When God leads the Jewish people out of Egypt, in the beginning of Beshalach, He takes them the ‘long way,’ purposely bypassing the shorter route since it would lead through the land of the Philistines. God sees that these people, slaves yesterday, cannot magically become warriors today and be willing to encounter a hostile nation -- they might just turn back in fear and return to Egypt. Human nature cannot change overnight, and rather than magically altering human personality, He concedes to the reality.

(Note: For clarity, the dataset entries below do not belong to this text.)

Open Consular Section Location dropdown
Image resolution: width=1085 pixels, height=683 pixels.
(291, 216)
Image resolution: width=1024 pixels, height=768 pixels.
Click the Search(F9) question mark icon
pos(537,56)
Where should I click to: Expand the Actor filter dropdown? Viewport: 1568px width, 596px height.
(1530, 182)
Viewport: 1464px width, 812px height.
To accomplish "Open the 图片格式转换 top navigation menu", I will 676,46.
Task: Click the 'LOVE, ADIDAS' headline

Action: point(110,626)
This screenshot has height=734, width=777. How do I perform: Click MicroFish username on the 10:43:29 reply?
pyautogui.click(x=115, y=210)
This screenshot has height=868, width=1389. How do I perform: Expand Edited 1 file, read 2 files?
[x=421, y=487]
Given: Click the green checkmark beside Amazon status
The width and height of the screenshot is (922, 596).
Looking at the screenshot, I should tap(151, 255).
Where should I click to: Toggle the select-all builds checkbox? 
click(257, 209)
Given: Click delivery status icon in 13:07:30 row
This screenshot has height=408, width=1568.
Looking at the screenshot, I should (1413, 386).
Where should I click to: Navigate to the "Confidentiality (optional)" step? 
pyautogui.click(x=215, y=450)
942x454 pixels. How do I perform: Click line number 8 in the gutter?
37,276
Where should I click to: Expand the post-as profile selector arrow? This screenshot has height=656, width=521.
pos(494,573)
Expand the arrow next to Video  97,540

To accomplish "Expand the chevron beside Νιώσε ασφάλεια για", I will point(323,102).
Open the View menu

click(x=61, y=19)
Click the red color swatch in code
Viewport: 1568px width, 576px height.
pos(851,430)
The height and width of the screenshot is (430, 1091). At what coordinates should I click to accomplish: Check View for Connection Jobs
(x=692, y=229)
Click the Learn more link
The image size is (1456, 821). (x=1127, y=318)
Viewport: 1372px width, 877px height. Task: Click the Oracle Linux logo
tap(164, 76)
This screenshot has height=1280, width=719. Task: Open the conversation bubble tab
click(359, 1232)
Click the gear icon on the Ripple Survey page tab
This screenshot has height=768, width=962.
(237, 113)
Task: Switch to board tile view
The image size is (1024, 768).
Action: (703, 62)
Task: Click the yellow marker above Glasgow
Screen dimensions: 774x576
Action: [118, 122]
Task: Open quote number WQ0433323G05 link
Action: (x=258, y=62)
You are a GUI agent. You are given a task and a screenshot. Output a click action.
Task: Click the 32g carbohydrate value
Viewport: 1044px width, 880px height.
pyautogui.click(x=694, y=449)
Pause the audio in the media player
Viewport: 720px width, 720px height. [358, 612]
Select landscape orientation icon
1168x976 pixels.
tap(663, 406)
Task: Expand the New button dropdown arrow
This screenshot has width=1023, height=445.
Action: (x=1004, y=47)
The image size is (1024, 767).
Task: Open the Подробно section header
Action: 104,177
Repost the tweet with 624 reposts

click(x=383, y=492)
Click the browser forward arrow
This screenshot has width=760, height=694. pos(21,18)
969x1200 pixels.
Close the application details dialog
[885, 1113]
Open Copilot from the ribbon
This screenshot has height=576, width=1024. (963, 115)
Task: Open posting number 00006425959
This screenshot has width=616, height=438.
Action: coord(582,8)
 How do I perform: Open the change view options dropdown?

Using this section as his proof text, the Rambam argues [Guide for the Perplexed 3:32] that God used our order of sacrifices as a "ruse", (ie: “the long way”) to wean people from the idolatrous and pagan sacrifices they were accustomed to. The Rambam appears to be suggesting that our order of sacrifice, in and of itself has no religious meaning, and that the Temple, the status of priests, the laws of ritual purity and impurity, were all a concession to the need to wean people from idolatry
(The RambaN (surprise!) (VaYikra 1:9) reports the Rambam’s position, vehemently rejects it, and articulates his own view.)
Another, similar concession, according to the Rambam, is the anthropomorphic language that appears in the Torah. God has no body, no hand, no voice, and no ability to change or get angry, so why is he often portrayed this way in the Torah? Like sacrifices, this is a ruse. It's purpose it to lead men away from the idea of multiple Gods, by giving their imagination a single entity upon which to focus.
The striking thing about this theory is that, per the Rambam, someone who imagines that God has a body is a heretic with no share in the world to come. Yet, again per the Rambam, the Torah is willing to deliberatly mislead people for the sake of the larger good.